- _Objetivo_
Responda às perguntas seguintes com base no acórdão apresentado abaixo.
1. Que quantia pediu o assistente no pedido de indemnização civil?
2. Em que data a Relação proferiu o acórdão que revogou a primeira sentença?
3. Qual foi a taxa diária da multa fixada na sentença de 18 de Março de 2015?

═════ Texto citado

Acórdão nº 2572/10.2TALRA.C2 de Court of Appeal of Coimbra (Portugal), 02 de Março de 2016

Magistrado ResponsávelVASQUES OS
Data da Resolução02 de Março de 2016
EmissorCourt of Appeal of Coimbra (Portugal)

Acordam, em conferência, na 4ª Secção do Tribunal da Relação de Coimbra I. RELATÓRIO No [já extinto] 1º Juízo de Competência Especializada Criminal do Tribunal Judicial da comarca de Leiria, mediante despacho de pronúncia, foram submetidos a julgamento, em processo comum, com intervenção do tribunal singular, os arguidos A...

e B...

, com os demais sinais nos autos, a quem era imputada a prática, em co-autoria material, de um crime de burla, p. e p. pelo art. 217º, nº 1 do C. Penal.

O assistente C... deduziu pedido de indemnização civil contra os arguidos e contra a sociedade F... , Lda., com vista à sua condenação solidária no pagamento da quantia de € 15.500 por danos sofridos, acrescida de juros legais desde a data da notificação até integral pagamento, acrescida de 5% desde o trânsito em julgado da sentença.

Por sentença de 21 de Maio de 2013 foi cada um dos arguidos condenado, pela prática do imputado crime, na pena de 120 dias de multa à taxa diária de € 6, e ainda, juntamente com a sociedade demandada, condenados a pagar ao assistente a quantia de € 7.500 a título de danos patrimoniais e não patrimoniais, acrescida de juros de mora, à taxa de 4% desde 22 de Dezembro de 2012 sobre a quantia de € 3.500 até integral pagamento, e sobre a quantia de € 4.000, à mesma taxa, a partir de 22 de Maio de 2013 até integral pagamento.

1Inconformados com a decisão, os arguidos recorreram para esta Relação que, por acórdão de 22 de Janeiro de 2014, concedeu provimento ao recurso, revogando a sentença recorrida e determinando o reenvio do processo para novo julgamento relativamente à totalidade do seu objecto.

Na audiência do novo julgamento, realizado agora no Tribunal Judicial da Comarca de Leiria – Instância Local Criminal de Leiria – Unidade 3, por despacho de 23 de Fevereiro de 2015, foi comunicada aos arguidos uma alteração não substancial dos factos descritos na pronúncia, tendo o facto comunicado o seguinte teor: «Os arguidos sabiam que a sua conduta era proibida e punida por lei penal.

».

Concedida a palavra ao Ilustre Mandatário dos arguidos para, querendo, requerer o que tivesse conveniente, disse não aceitar, atento o teor do Acórdão nº 1/2015, a alteração oficiosamente comunicada.

Por sentença de 18 de Março de 2015 foram os arguidos condenados, pela prática do imputado crime de burla, cada um, na pena de 120 dias de multa à taxa diária de € 7, perfazendo a multa global de € 840, para cada.

══════════
═════ Registos fornecidos

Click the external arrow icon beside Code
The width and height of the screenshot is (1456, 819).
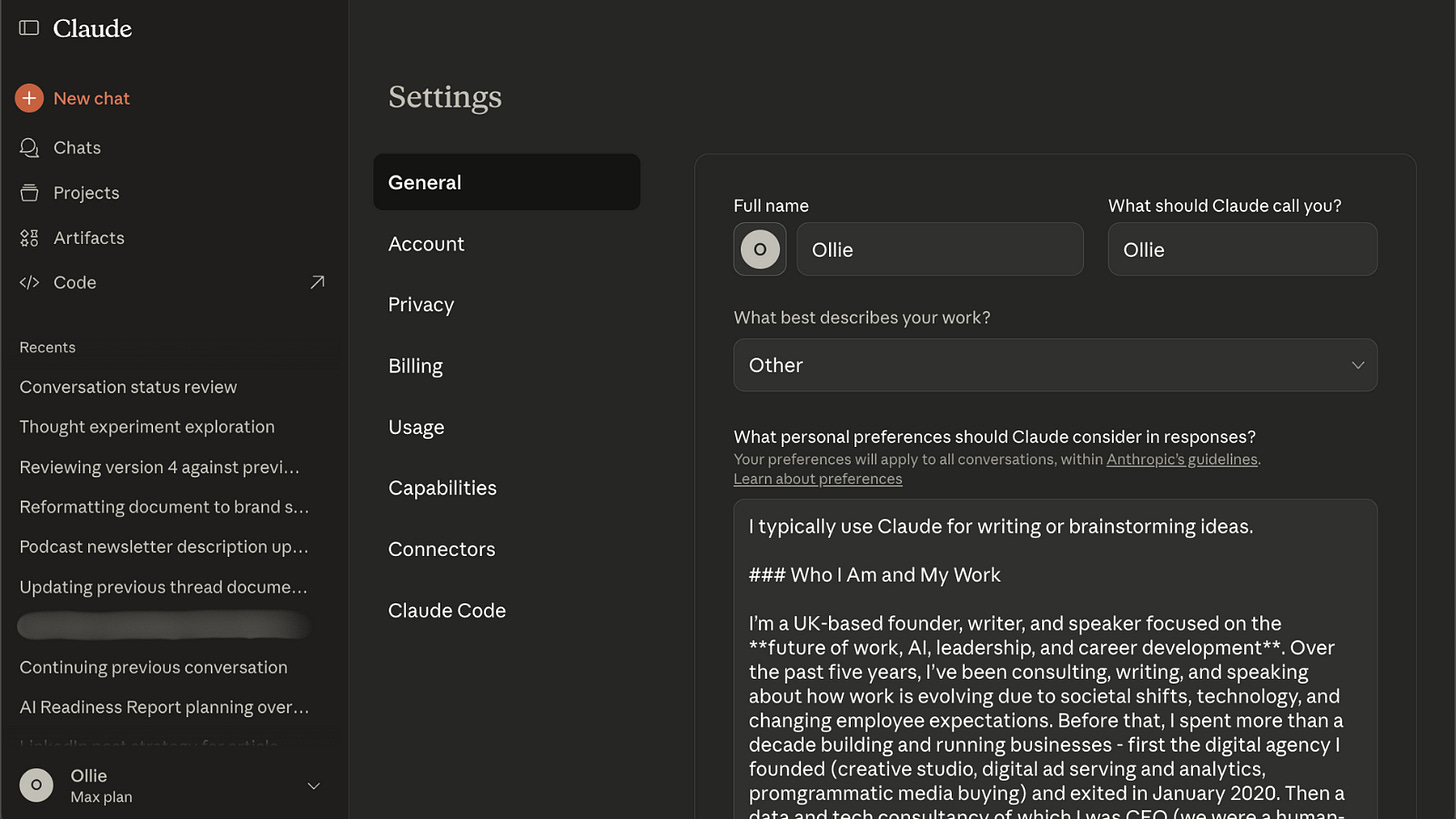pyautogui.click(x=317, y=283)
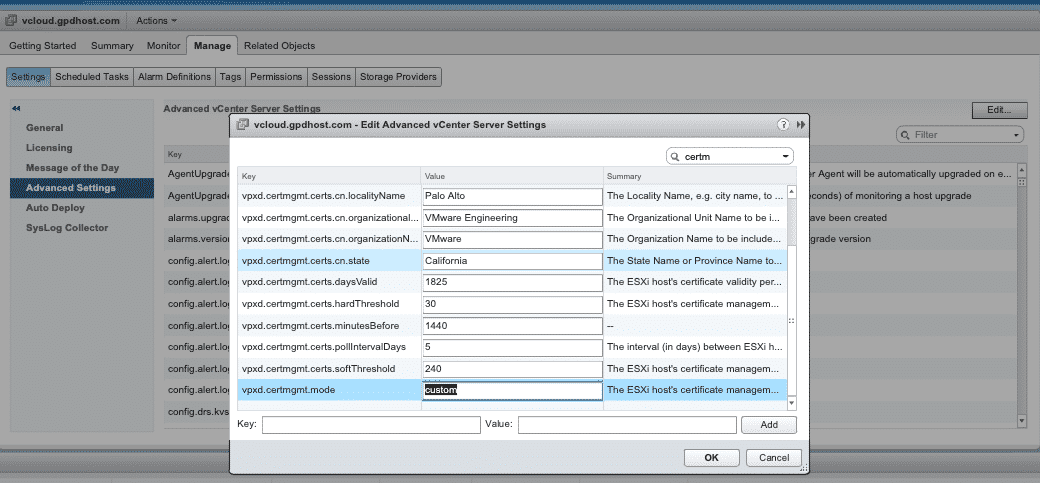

══════════
═════ Registos fornecidos

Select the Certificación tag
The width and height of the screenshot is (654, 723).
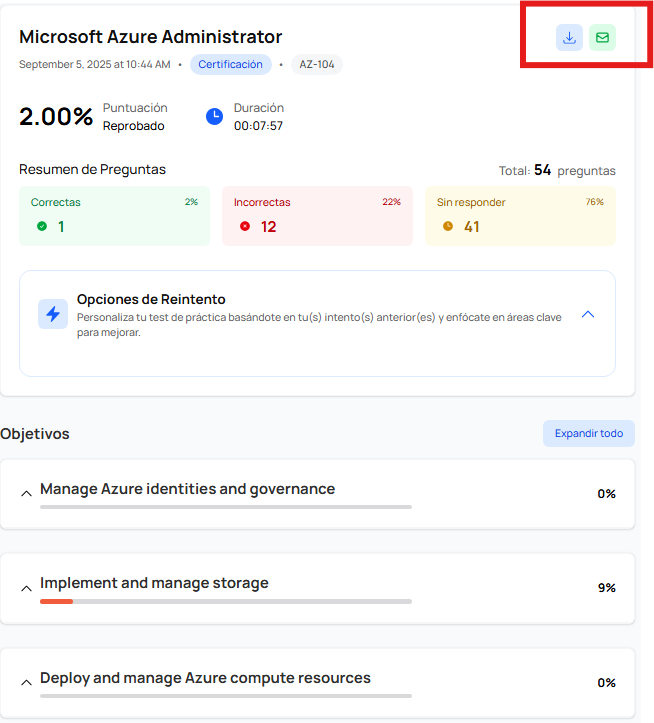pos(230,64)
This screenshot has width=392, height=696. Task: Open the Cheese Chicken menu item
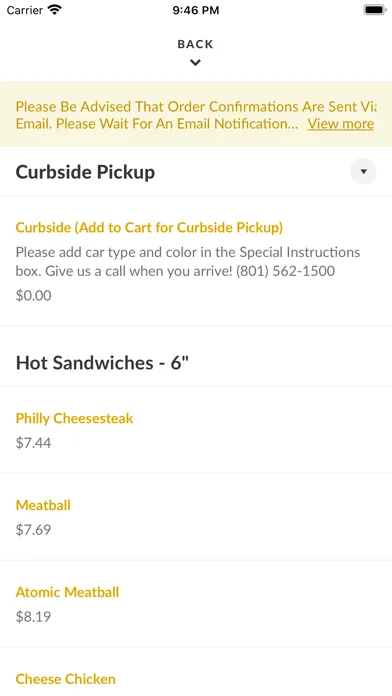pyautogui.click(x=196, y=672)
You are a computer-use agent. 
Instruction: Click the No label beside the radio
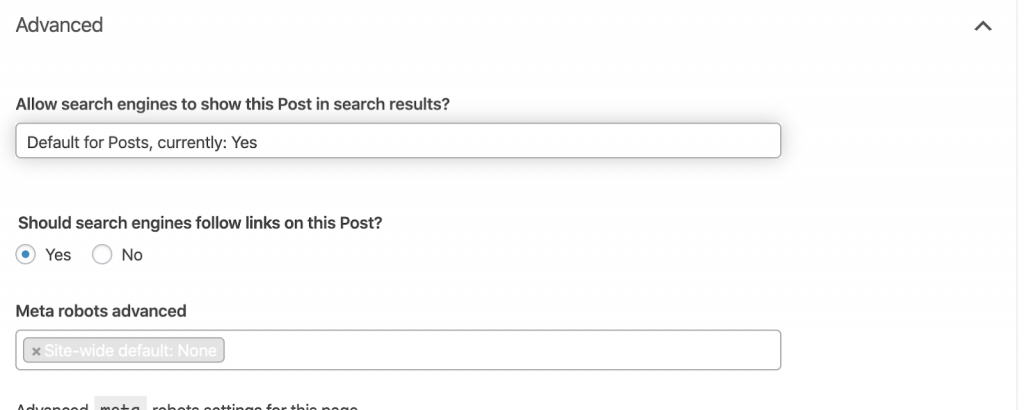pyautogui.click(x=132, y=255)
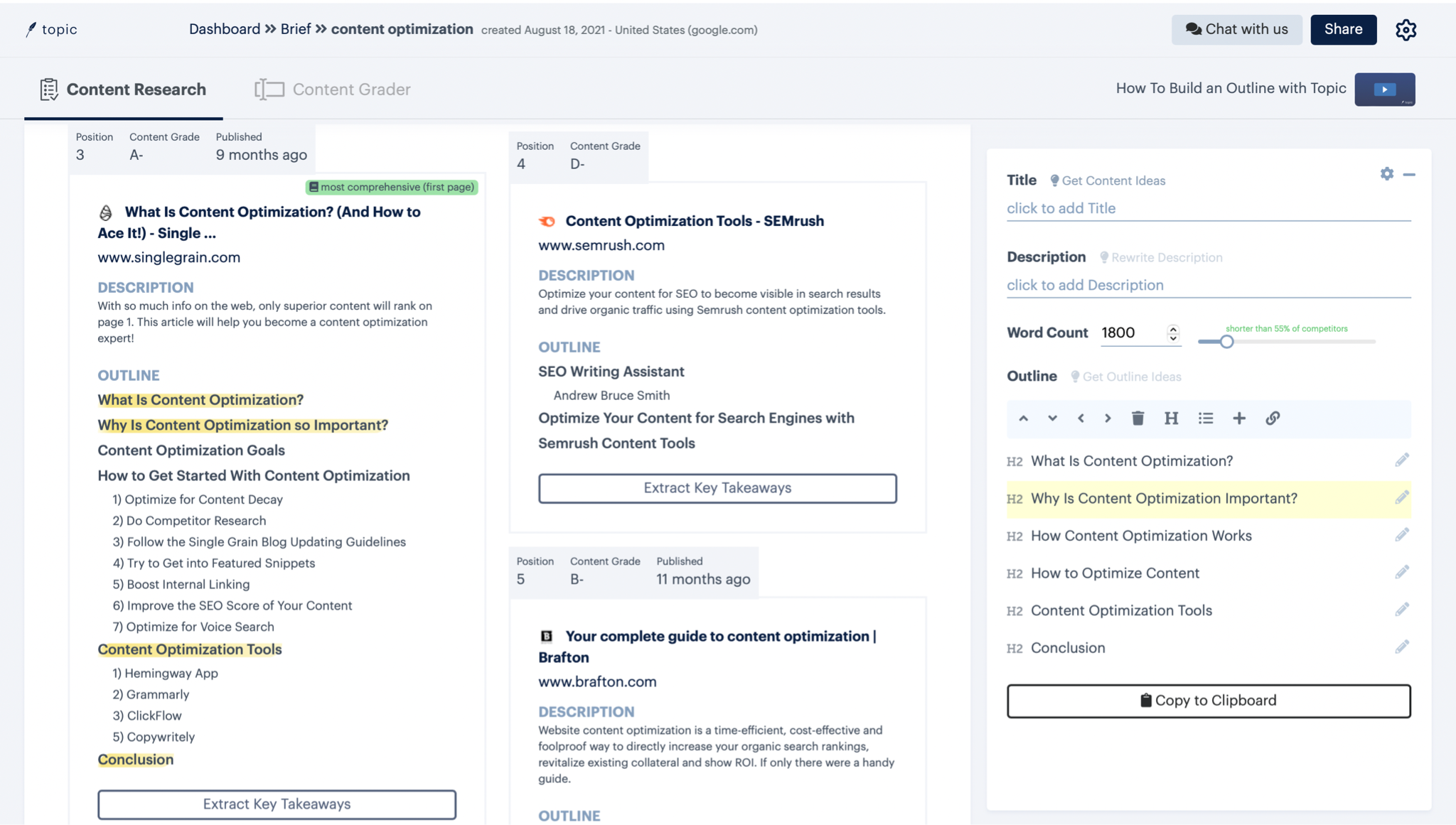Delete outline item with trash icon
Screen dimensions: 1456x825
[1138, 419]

══════════

- _Resolução do exercício_
1. € 15.500.
2. 22 de Janeiro de 2014.
3. € 7.